2.1Purchase Price.  The purchase price (the “Purchase Price”) for the Property shall be the sum of FIFTY-EIGHT MILLION FIVE HUNDRED THOUSAND AND NO/100 DOLLARS ($58,500,000.00).  The Purchase Price shall be paid and/or otherwise satisfied as follows:

(a)Purchaser shall assume at Closing (the “Loan Assumption”), by the execution and delivery of assumption documentation (the “Loan Assumption Documents”) in form and substance acceptable to Purchaser in its sole discretion exercised in good faith, (i) the

 


 

obligations of Metro Mini Storage/Cinco, Ltd. and its principals that accrue from and after the Closing Date under that certain promissory note dated September 1, 2006 in the principal amount of $3,300,000.00 payable to the order of John Hancock Life Insurance Company (the “Cinco Note”) and the deed of trust and other documents evidencing or securing the loan including, but not limited to, guaranty and indemnity agreements (“Cinco Loan”) evidenced by such promissory note (collectively, the “Cinco Loan Documents”) and (ii) the obligations of Metro Mini Storage/Queenston, Ltd. and its principals that accrue from and after the Closing Date under that certain promissory note dated August 23, 2016 in the principal amount of $4,000,000.00 payable to the order of Cantor Commercial Real Estate Lending, L.P. and assigned to Deutsche Bank Trust Company, as Trustee (the “Queenston Note”) and the deed of trust and other documents evidencing or securing the loan including, but not limited to, guaranty and indemnity agreements (“Queenston Loan”) evidenced by such promissory note (collectively, the “Queenston Loan Documents” and together with the Cinco Loan Documents, the “Loan Documents”), and

(b)Purchaser shall pay to Sellers at Closing, by wire transfer of immediately available funds to the Escrow Agent on the Closing Date, in accordance with wire transfer instructions to be provided by the Escrow Agent, an amount in cash (the “Cash Portion”) equal to the difference  between (i) the Purchase Price, less (ii) the then unpaid principal balances of the Cinco Note and the Queenston Note as of Closing, subject to such prorations and adjustments as are provided for in this Agreement.  The parties hereto agree that Purchaser may allocate up to ten percent (10%) of the Purchase Price to goodwill.
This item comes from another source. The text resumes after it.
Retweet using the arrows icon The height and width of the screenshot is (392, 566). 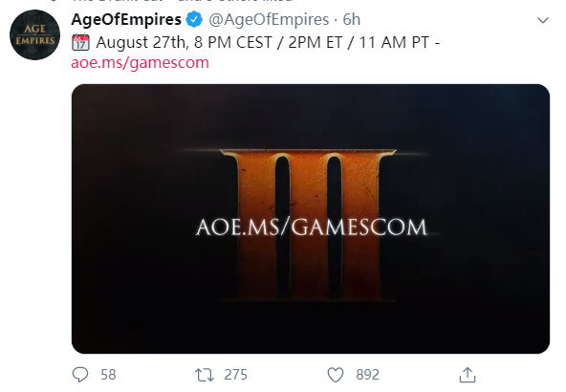click(205, 375)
2.2Allocation of Purchase Price Among Sellers.  Unless otherwise hereafter agreed by the Sellers and Purchaser, the Purchase Price shall be allocated to the portions of the Property owned by each of the Sellers and shall be paid (subject to prorations and adjustments as specified herein) to each individual Seller in the following respective percentages (the “Seller Percentages”):

Metro Mini Storage No. 1, Ltd.16.97%

Metro Mini Storage/Cinco, Ltd.15.74%

Metro Mini Storage/Kingwood, Ltd.12.67%

Metro Mini Storage/FM 1488, Ltd.17.01%

Metro Mini Storage/Queenston, Ltd.11.99%

Metro Mini Storage/College Station, Ltd.12.54%

Metro Mini Storage/Fairfield, Ltd.13.08%

 

The credit to Purchaser for assumption of the Cinco Loan (i.e., the unpaid principal balance of the Cinco Loan at Closing) shall be applied against the portion of the Purchase Price payable to Metro Mini Storage/Cinco, Ltd. and the credit to Purchaser for assumption of the Queenston Loan (i.e., the unpaid principal balance of the Queenston Loan at Closing) shall be applied against the portion of the Purchase Price payable to Metro Mini Storage/Queenston, Ltd.

 


 

3.
EARNEST MONEY

3.1Earnest Money.

(A)Purchaser shall deliver to Chicago Title Company, 14755 Preston Road, Suite 600, Dallas, Texas 75254, Attn: Rebecca S. Brusilow (“Escrow Agent”), as agent for Chicago Title Insurance Company or another national title underwriter acceptable to Purchaser (“Title Company”), within three (3) business days after the “Effective Date” (as defined below), an earnest money deposit (the “Initial Deposit”) in the amount of FIVE HUNDRED THOUSAND AND NO/100 DOLLARS ($500,000.00).  In the event that Purchaser delivers the “Closing Notice” (as defined in Section 4.1.1 of this Agreement) to Sellers, then within three (3) business days following the expiration of the “Approval Period” (as defined in Section 4.1.1 of this Agreement), Purchaser shall make an additional deposit (the “Additional Deposit”) with Escrow Agent in the amount of FIVE HUNDRED THOUSAND AND NO/100 DOLLARS ($500,000.00).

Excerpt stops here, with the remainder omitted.